Over the course of weeks, we would fold the steel over and over, each blade had to be folded at least 1000 times to ensure the greatest strength. During the course of my training as apprentice and later as an accomplished swordsmith, myself and my fellow craftsman as well as some of the monks at the temple would talk about life, and we would observe the slow processes which would unfold in all aspects of nature.
At one point we had crafted approximately 500 swords all kept within our unlocked workshop. One night while we were all at meditation, a local gang of ninjas crept in and stole the surplus of swords we had kept laying around. They later used them against us, slaying many of my own friends and family in front of me, all with swords I had painstakingly crafted with my own hands. And as the blood of my kin spattered across my stunned face, i saw it as if in slow motion: how long it can take to create something like life itself, and yet how quickly something can be used to destroy, especially if the pain of creation is not appreciated first hand by experience. These ninjas slaughtered pregnant women and small children without a second thought, they were trained merely to appreciate the efficacy with which they could kill. If they had experienced the beauty of time as it unfolded with each new fold of steel that went into the strength of their weaponry, if they had experienced the joy and friendships that surrounded the temple as we worked peacefully to perfect a craft which was more about the function of grace and courage in human movement as it finds a relationship with the math behind the gravity and momentum of a sword, rather than how easily it can be used to end a life, they would not have killed my people so quickly, so cold heartedly.

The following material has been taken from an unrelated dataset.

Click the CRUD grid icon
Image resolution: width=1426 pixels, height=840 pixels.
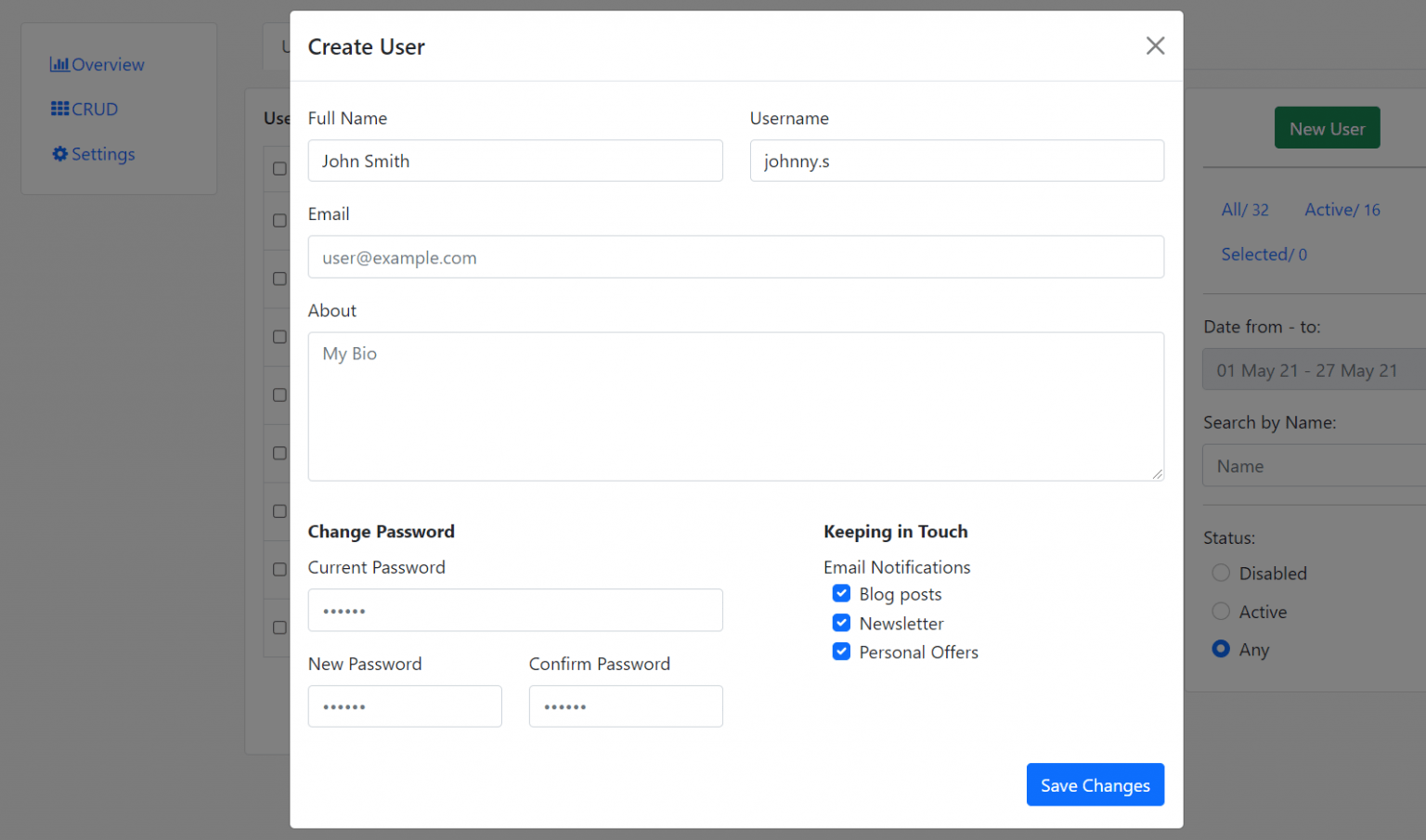click(x=59, y=110)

And so it is true to this day: I wear the imperfections of my creations like a bleeding heart on my shoulder, to help point the way to true experience, the kind gained by sacrifice, empathy, and arduous toil and painful struggle! So that no one can take for granted what it means to truly—-
Nah fuck it, I’m just bullshitting >;D
But seriously though, give the correction a shot and compile it yourself, and if you have probs, let me know again here and I’ll attach it myself with the latest small correction I mentioned :)
For the honor and glory of Tom Schouten, the master samurai swordsmith whose original brilliance is the sole provision for our enlightenments here!
You make me become more puzzled about fdn.
So you’re saying every samouraï should be a swordsmith as well ? >:D
On a more related note, i noticed that when i try something like
lin 32 10 1015, or anything with a long delay line, it doesn’t seem to work well. Well i’m not sure how it should work, but sound fades all of a sudden. Is it related to the clamp mistake you were talking about ? It’s a behaviour that i encountered in PD as well. If this is a mistake in the original PD external, it could be maybe worht it to send the updated version to the pd list or whatever ?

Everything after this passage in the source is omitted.